By 1978, there were 300 of these schools in Israel; by 2003, that number had grown to 800.

==Overview==
The diverse nature of Israel's society is accommodated within the framework of the Israeli education systems. Different sectors of the population attend different schools. Although parents are comforted by the fact that their children's school may reflect their basic worldview, this separation often results in little contact among the various segments of Israeli society.

Schools are divided into five groups:
- State schools (mamlachti), attended by a majority of the pupils;
- State religious schools (mamlachti dati), which emphasize Jewish religious studies, tradition, and observance;
- Independent religious schools (Chinuch Atzmai), which focus almost entirely on Talmud Torah and offer little in terms of secular subjects, at least for the boys;
- Private schools, which reflect the philosophies of specific groups of parents (Democratic Schools) or are based on a curriculum of a foreign country (e. g., The American School); and lastly,
- Arab schools, with instruction in Arabic and a focus on Arab history, religions, and culture.

There are approximately 80,000 students currently enrolled in Chinuch Atzmai schools, which include Beis Yaakov schools for girls and Talmud Torah, Cheder, and Yeshiva Ketana for boys.
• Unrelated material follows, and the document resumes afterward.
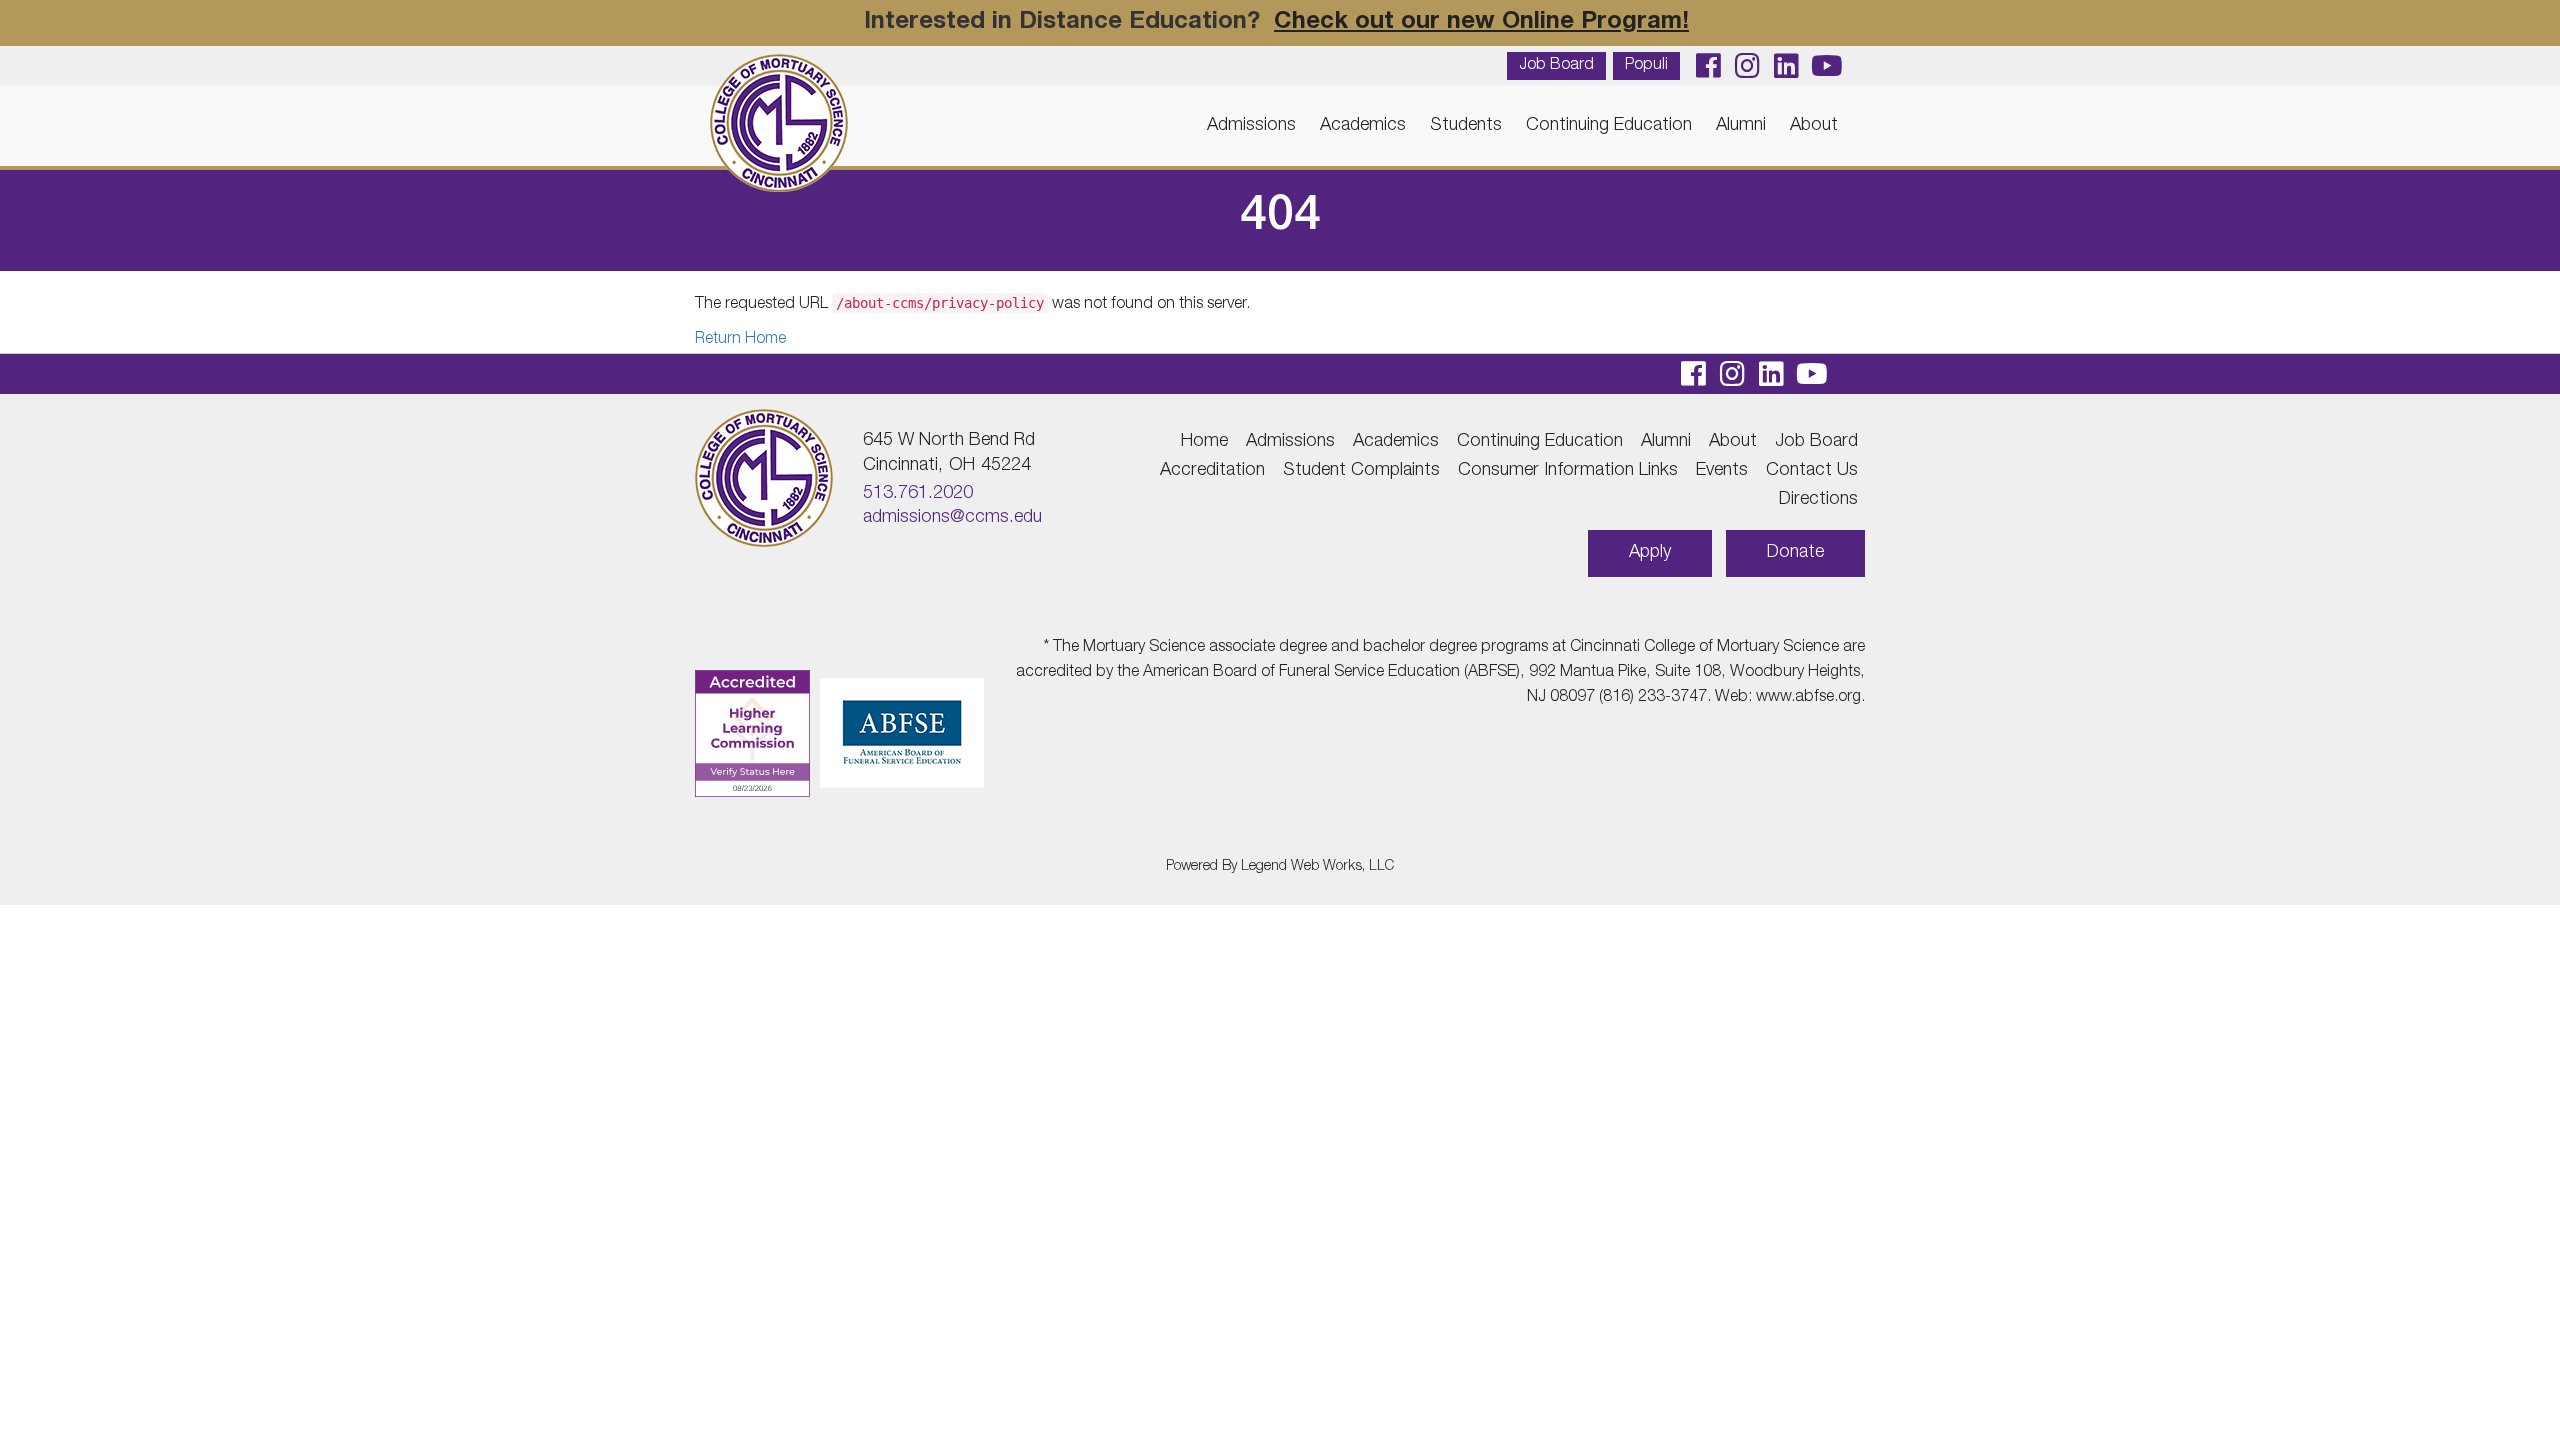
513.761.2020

There is a strong emphasis on Jewish religious studies in these programs.

==Funding and operation==
The schools are partially supported by the State; however, the Ministry of Education is not responsible for the hiring and firing of teachers or for the registration of pupils.
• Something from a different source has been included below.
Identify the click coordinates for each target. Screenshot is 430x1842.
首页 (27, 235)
Schools in the Chinuch Atzmai system are allocated 55% of the budget that regular state schools receive, and are required to teach 55% of the Ministry of Education's curriculum. Chinuch Atzmai's funding has traditionally been supplemented by donations from outside Israel, particularly the United States. Rabbi Aharon Kotler, one of the movement's founders, was extremely instrumental in fund-raising for the organization. Due to sharp cuts in state funding over recent years, the movement has had to redouble its efforts in order to keep schools from closing.

A pressing issue is the transportation of pupils from peripheral towns to schools. Unlike schools sponsored by the Ministry of Education, a Supreme Court ruling has cut the funding of transportation to independent schools. To solve this problem, the "Transportation Fund" was founded in 2006. The Transportation Fund funds transportation of pupils to schools, so that they would enroll in independent religious schools rather than state-run secular schools.

==Controversy==
The center was a main focus of the controversial court ruling against the Beit Yaakov school in Immanuel in summer 2010, when it was fined for not complying with the court's ruling.